当人の寝言 Tales

太湖仙貝

プロローグ


 ロシア生まれ、それからロシアで人生最初の十七年間を過ごしていた私は、セミという昆虫についてまるで知らなかった。

 日本に来てから初めて知ったのである。

 暑い時期に地中から出で、木のうえに登り、羽化してから飛べるようになり、それから鳴き出す。ただただ鳴く。噛まれても決して噛むことはしない、故に温順で優しい生き物とも言えるかもしれない。が、実際のところ、醜いし、煩いし、有り体に言えば、どうしてここの人々がこんな気持ち悪いいきものに変な親近感を抱いているのかは私にとってはまったく奇天烈で摩訶不思議なことである。

 夏の風物詩云々と言うのなら、蛙だってトンボだって他にいくらでも代わりはいるはず、寿命が短いだけなら蚊や蝿だって寿命は短い、そのわり生き延びるため一所懸命にその姿を人間に見せつけるーーある意味夏の風物詩とも言えるだろう。『地中で数年十数年間生まれ外に出て二、三週間しか生きられないからあまりにも可哀相』と主張したい人もいるがーーどうだろう、ひょっとしたら数年間に亘る地中生活の日々、案外快適なものかもしれない。地面に出てくるのはあくまでも繁殖のために過ぎず、そのうえ羽化すること自体はそもそも成功率の高いものとは言い難いし、百歩譲って成功したとしても、天敵が多いため交尾する対象と出会う確率もかなり低い、しかも交尾したらすぐ草葉に落ちるーー死んでしまうのである。つまるところ、セミが地面に出る行為は自殺と見做すべき、セミの一生において地上での日々は単なる幽明界を異にする儀式でしかない。

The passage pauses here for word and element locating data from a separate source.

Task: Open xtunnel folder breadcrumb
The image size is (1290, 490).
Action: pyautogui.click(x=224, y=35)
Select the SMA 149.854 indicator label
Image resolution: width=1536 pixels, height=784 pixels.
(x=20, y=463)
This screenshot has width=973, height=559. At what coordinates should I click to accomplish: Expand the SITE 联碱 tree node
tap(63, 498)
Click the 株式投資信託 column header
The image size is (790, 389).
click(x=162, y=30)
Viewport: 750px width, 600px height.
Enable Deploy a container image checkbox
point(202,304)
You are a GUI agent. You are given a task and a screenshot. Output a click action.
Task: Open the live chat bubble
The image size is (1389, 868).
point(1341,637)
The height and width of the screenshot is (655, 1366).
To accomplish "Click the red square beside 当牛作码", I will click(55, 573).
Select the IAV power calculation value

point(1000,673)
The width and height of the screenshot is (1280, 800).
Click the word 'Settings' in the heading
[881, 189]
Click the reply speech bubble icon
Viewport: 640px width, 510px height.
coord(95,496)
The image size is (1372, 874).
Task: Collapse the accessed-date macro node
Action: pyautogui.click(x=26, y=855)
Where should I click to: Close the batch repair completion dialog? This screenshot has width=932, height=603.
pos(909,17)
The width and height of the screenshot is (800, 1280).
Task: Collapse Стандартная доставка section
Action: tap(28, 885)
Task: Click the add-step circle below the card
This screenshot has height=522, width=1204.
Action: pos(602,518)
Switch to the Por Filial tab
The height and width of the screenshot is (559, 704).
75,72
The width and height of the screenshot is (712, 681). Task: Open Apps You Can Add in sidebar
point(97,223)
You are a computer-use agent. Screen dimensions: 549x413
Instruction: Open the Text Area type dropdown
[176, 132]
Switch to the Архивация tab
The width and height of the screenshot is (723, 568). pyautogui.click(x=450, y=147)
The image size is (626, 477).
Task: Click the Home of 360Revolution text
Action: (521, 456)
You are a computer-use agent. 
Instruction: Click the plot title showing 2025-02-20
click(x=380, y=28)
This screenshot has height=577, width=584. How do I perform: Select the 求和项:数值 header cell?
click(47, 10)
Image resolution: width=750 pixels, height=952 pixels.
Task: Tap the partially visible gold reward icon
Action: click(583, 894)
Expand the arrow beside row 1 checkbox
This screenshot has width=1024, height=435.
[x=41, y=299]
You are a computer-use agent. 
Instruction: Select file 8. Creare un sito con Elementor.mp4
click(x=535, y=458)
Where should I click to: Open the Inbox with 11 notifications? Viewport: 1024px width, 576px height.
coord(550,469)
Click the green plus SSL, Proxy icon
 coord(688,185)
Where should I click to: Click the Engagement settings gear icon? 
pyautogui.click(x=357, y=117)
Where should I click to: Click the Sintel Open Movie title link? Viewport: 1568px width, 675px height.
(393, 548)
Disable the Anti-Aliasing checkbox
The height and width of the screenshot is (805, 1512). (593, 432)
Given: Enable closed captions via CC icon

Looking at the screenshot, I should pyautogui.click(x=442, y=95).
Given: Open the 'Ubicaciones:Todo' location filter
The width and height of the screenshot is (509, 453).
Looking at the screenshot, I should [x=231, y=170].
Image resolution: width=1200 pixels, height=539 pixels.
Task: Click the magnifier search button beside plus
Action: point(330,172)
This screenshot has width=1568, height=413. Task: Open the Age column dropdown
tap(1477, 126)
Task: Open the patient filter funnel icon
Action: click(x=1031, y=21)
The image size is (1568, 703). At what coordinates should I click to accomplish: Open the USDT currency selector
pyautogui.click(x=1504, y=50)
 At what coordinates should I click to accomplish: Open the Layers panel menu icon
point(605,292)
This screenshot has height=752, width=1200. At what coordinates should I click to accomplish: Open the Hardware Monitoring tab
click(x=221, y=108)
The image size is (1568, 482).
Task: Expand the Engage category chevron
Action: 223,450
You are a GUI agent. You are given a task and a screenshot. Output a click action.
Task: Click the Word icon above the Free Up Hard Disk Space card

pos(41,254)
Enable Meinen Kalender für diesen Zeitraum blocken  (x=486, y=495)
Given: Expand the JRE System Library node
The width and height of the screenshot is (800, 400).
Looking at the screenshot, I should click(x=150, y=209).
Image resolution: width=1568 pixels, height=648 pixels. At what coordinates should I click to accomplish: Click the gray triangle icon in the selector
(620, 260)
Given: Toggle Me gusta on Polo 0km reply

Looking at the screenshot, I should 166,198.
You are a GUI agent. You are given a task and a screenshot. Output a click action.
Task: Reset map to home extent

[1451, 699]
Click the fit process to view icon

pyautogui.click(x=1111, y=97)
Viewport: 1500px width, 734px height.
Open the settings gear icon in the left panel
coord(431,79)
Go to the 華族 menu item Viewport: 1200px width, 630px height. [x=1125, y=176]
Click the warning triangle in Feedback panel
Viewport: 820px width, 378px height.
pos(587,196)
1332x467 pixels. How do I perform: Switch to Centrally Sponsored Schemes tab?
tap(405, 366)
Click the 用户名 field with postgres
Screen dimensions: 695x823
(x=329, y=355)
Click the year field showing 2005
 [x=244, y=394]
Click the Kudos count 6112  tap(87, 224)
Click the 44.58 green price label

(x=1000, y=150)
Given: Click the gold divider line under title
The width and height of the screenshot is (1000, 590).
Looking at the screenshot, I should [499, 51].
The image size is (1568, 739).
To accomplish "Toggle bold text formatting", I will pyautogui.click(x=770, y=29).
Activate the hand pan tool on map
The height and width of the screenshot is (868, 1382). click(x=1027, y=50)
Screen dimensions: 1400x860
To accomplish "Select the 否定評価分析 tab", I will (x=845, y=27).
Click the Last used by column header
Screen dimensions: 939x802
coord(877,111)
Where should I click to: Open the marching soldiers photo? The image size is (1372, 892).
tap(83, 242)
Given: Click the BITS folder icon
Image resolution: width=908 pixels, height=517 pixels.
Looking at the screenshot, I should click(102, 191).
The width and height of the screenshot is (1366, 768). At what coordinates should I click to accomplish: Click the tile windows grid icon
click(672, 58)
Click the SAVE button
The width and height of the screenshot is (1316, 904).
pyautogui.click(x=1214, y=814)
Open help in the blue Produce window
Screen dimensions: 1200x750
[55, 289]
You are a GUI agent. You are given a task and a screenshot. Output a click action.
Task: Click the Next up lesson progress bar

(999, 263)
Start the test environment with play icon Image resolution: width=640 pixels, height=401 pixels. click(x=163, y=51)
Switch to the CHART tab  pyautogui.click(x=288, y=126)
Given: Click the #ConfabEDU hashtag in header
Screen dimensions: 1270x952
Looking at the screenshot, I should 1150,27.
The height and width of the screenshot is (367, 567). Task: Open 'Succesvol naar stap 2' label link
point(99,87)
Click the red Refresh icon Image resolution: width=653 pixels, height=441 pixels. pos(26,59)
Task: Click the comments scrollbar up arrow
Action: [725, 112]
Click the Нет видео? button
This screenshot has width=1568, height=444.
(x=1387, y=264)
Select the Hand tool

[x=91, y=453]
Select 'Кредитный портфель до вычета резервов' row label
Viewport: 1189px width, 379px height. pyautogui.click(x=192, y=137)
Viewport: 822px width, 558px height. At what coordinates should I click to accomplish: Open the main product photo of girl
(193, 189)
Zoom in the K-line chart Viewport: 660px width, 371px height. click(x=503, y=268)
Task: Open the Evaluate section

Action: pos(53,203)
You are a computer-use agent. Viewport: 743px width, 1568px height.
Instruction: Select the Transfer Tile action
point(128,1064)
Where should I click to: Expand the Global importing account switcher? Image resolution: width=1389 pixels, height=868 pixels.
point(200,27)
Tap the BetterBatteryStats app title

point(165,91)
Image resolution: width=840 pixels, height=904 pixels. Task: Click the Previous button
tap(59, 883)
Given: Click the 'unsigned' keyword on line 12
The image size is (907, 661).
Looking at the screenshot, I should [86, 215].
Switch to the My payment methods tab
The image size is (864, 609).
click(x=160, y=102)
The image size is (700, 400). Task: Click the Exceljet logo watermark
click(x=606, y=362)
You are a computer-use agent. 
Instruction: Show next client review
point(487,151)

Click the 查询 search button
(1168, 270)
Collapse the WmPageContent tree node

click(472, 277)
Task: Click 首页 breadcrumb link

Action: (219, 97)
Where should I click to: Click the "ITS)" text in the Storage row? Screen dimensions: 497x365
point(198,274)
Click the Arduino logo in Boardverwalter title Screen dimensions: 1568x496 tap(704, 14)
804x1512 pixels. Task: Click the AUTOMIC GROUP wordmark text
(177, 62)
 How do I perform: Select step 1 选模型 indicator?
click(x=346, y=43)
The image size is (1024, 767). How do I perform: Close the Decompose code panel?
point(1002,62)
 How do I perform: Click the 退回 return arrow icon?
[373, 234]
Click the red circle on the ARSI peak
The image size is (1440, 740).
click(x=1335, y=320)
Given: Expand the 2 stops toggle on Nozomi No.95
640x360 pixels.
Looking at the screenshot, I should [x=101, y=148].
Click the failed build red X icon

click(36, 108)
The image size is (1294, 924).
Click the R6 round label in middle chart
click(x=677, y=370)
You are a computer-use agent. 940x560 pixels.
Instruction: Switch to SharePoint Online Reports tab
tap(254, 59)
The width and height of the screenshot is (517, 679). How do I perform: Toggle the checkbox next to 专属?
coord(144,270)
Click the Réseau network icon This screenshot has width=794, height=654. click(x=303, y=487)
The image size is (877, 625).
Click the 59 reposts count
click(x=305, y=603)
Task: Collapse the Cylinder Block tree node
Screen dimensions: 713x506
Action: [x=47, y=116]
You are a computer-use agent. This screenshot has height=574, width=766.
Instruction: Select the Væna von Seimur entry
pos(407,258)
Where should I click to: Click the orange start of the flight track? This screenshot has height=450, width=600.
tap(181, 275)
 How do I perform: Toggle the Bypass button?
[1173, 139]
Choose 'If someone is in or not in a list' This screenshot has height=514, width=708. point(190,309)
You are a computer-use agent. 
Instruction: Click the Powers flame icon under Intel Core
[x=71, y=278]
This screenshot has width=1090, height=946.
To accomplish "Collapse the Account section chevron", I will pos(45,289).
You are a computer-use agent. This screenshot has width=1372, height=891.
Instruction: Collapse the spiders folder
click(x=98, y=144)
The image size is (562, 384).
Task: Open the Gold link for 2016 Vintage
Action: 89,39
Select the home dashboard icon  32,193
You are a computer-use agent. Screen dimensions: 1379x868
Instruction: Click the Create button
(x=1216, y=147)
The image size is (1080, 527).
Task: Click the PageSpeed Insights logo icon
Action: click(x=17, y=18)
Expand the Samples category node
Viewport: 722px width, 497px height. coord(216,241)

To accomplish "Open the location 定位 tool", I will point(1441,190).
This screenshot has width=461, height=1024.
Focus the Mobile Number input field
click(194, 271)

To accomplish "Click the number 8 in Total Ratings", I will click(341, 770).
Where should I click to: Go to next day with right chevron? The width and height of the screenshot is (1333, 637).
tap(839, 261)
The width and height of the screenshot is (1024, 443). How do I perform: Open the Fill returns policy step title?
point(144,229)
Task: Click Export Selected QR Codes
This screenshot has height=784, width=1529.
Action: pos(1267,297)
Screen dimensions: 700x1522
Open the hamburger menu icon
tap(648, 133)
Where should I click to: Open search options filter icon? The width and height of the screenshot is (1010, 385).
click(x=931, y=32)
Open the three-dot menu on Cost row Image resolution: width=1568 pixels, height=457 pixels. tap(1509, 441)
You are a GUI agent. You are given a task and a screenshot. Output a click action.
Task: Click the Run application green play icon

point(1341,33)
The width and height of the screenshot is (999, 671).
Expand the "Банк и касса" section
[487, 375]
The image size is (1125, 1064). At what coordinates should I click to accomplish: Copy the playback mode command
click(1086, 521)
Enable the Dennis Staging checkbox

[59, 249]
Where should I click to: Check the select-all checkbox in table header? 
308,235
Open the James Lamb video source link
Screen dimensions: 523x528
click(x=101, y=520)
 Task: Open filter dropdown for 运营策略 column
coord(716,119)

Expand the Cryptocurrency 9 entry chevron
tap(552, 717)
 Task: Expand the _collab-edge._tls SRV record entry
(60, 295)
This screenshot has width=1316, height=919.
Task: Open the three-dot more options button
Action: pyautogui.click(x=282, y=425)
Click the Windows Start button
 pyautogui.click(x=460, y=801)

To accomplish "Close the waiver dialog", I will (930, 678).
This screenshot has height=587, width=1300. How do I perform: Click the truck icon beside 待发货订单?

極論を言えば、セミの一生、否、セミだけではなく、人生そのものも、単なる世を辞するための準備に過ぎずと言えるだが。

 野暮たる物言いになるかもしれないが、もしセミには思想があるなら、きっと外に出るのは普通に怖がる、そして嫌がると思う、人間と同じように。なにせ、死に直結しているから。

 だから必死に怒鳴る。死ぬまで怒鳴る。怒鳴り続ける。

 死ぬのは嫌、死ぬのは怖い、どうして自分は死ななければならない、と。

 生命を謳歌するならぬ、生命を呪詛するのである。

 これを聞いたら、怒る人結構いるはずと思う。

 『晩節を全うしている』みたいな押し付けるような解釈とは大差はないと思うが。

 どのみち、セミの気持ちはセミにしかわからない、それを揣摩臆測のはセミ以外の者にしかできない。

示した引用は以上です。